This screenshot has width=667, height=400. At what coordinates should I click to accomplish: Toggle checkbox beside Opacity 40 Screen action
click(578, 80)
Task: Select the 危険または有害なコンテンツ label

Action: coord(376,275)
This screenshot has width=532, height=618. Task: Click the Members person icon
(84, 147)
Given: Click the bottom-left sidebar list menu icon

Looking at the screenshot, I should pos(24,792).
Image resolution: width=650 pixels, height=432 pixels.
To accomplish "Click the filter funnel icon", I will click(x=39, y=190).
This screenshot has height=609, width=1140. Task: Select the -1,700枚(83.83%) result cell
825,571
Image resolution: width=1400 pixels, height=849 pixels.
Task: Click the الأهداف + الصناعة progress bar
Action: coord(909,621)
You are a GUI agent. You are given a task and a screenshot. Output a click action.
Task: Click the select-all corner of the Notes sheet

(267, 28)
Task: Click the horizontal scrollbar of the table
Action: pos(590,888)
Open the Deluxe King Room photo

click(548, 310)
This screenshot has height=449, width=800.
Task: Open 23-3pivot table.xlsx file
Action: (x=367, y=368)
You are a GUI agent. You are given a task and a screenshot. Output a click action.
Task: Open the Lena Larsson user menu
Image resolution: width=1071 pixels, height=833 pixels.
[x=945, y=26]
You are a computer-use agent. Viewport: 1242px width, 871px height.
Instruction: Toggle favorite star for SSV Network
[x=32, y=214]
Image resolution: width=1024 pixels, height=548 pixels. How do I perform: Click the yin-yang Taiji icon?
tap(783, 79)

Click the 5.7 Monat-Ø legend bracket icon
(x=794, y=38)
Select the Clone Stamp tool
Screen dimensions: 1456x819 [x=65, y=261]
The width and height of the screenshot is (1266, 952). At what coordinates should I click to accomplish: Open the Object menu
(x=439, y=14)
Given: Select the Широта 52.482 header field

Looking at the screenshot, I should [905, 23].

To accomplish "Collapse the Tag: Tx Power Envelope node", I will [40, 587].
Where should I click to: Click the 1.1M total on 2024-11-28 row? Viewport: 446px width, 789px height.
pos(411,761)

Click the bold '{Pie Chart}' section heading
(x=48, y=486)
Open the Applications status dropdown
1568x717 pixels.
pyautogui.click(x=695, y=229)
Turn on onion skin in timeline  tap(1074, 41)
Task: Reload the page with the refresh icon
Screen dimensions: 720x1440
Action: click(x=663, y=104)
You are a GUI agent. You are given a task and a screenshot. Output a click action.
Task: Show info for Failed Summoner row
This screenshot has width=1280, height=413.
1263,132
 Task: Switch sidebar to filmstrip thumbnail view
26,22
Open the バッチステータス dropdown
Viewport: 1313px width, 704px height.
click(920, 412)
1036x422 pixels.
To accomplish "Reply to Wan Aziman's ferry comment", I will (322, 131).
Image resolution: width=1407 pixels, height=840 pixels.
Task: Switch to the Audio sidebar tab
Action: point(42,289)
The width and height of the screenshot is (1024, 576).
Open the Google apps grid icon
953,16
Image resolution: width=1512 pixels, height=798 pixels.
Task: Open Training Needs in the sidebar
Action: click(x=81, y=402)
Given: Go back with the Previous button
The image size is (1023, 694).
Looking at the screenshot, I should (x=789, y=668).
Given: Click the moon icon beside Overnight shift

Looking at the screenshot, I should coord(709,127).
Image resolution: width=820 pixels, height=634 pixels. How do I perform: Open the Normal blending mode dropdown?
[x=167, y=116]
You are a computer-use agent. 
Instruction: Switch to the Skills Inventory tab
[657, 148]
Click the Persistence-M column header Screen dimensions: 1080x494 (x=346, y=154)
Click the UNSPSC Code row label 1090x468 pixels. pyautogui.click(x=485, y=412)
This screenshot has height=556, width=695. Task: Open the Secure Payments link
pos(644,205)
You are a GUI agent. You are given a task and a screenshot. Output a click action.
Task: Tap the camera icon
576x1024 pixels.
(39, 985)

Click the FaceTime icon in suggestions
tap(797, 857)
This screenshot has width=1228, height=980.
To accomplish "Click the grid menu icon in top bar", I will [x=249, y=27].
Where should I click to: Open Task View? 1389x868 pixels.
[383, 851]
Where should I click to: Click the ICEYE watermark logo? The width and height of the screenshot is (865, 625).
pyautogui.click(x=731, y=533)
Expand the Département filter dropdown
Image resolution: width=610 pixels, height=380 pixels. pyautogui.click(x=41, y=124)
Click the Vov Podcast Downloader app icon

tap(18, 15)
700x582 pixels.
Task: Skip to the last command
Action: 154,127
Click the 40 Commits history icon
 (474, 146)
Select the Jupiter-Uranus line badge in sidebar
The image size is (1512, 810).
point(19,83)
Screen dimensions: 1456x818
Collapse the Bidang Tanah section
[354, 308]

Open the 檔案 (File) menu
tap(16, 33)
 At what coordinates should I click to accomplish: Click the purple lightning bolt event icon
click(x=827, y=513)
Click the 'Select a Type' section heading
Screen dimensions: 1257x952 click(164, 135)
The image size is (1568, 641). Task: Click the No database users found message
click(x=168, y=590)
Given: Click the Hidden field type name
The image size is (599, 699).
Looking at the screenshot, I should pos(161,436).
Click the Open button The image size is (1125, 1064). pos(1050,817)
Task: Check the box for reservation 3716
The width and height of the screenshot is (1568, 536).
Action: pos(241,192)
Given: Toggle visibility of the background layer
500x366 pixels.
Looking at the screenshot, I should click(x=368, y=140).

===

**Stated goal**
Could you render everything in the items above, from the line containing "Given: Click the moon" down to the line containing "Action: 154,127", as a Markdown table with a Row column for the row number and a Line column for the text, omitting blank lines?

**Final result**
| Row | Line |
|---|---|
| 1 | Given: Click the moon icon beside Overnight shift |
| 2 | Looking at the screenshot, I should coord(709,127). |
| 3 | Image resolution: width=820 pixels, height=634 pixels. How do I perform: Open the Normal blending mode dropdown? |
| 4 | [x=167, y=116] |
| 5 | You are a computer-use agent.  |
| 6 | Instruction: Switch to the Skills Inventory tab |
| 7 | [657, 148] |
| 8 | Click the Persistence-M column header Screen dimensions: 1080x494 (x=346, y=154) |
| 9 | Click the UNSPSC Code row label 1090x468 pixels. pyautogui.click(x=485, y=412) |
| 10 | This screenshot has height=556, width=695. Task: Open the Secure Payments link |
| 11 | pos(644,205) |
| 12 | You are a GUI agent. You are given a task and a screenshot. Output a click action. |
| 13 | Task: Tap the camera icon |
| 14 | 576x1024 pixels. |
| 15 | (39, 985) |
| 16 | Click the FaceTime icon in suggestions |
| 17 | tap(797, 857) |
| 18 | This screenshot has width=1228, height=980. |
| 19 | To accomplish "Click the grid menu icon in top bar", I will [x=249, y=27]. |
| 20 | Where should I click to: Open Task View? 1389x868 pixels. |
| 21 | [383, 851] |
| 22 | Where should I click to: Click the ICEYE watermark logo? The width and height of the screenshot is (865, 625). |
| 23 | pyautogui.click(x=731, y=533) |
| 24 | Expand the Département filter dropdown |
| 25 | Image resolution: width=610 pixels, height=380 pixels. pyautogui.click(x=41, y=124) |
| 26 | Click the Vov Podcast Downloader app icon |
| 27 | tap(18, 15) |
| 28 | 700x582 pixels. |
| 29 | Task: Skip to the last command |
| 30 | Action: 154,127 |